To be done:
(a) Answer these questions from the Great Northern Route text:
(i) Which company is listed as the parent company?
(ii) Under what name was the route formerly known?
(iii) In which year was rolling stock transferred from other lines?
(b) From the Great Northern Route text, extract the passage starting with "The route forms" and going on through "south of London.", copying it verbatim.
(c) Summarize the Great Northern Route text in two sentences.

Text shown:
────────────────────

Great Northern Route
|Main region(s)||London, Cambridgeshire, Hertfordshire, Norfolk|
|Stations called at||54|
|Parent company||Govia Thameslink Railway|
|Reporting mark||GN (Great Northern)|
|Track gauge||1,435 mm (4 ft 8 1⁄2 in) standard gauge|
|Electrification||25 kV 50 Hz AC OHLE|
750 V DC third rail
The Great Northern Route (formerly known as Great Northern Electrics) is the name given to suburban rail services run on the southern end of Britain's East Coast Main Line and its associated branches. Services operate to or from London King's Cross and Moorgate in London. Destinations include Hertford North, Welwyn Garden City, Stevenage, Peterborough, Cambridge and King's Lynn. Services run through parts of Greater London, Hertfordshire, Bedfordshire, Cambridgeshire and Norfolk.
The route forms a major commuter route into London from Hertfordshire, Cambridgeshire and eastern Bedfordshire: ridership has grown rapidly over recent years. In 2009, rolling stock was transferred from other lines to allow additional services and longer trains to be run. In early 2018, the line was connected to the Thameslink route via a junction just south of the High Speed 1 bridge, north of King's Cross, allowing through services to south of London.

────────────────────

Recorded information:
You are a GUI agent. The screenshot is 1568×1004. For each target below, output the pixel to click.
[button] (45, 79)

────────────────────

The responses:
(a)
(i) Govia Thameslink Railway
(ii) Great Northern Electrics
(iii) 2009

(b)
The route forms a major commuter route into London from Hertfordshire, Cambridgeshire and eastern Bedfordshire: ridership has grown rapidly over recent years. In 2009, rolling stock was transferred from other lines to allow additional services and longer trains to be run. In early 2018, the line was connected to the Thameslink route via a junction just south of the High Speed 1 bridge, north of King's Cross, allowing through services to south of London.

(c) The Great Northern Route, formerly Great Northern Electrics, is the name for suburban rail services on the southern end of the East Coast Main Line and its branches, running to or from London King's Cross and Moorgate and serving destinations such as Peterborough, Cambridge and King's Lynn. It is a major commuter route into London whose ridership has grown rapidly, and in early 2018 it was connected to the Thameslink route, allowing through services to south of London.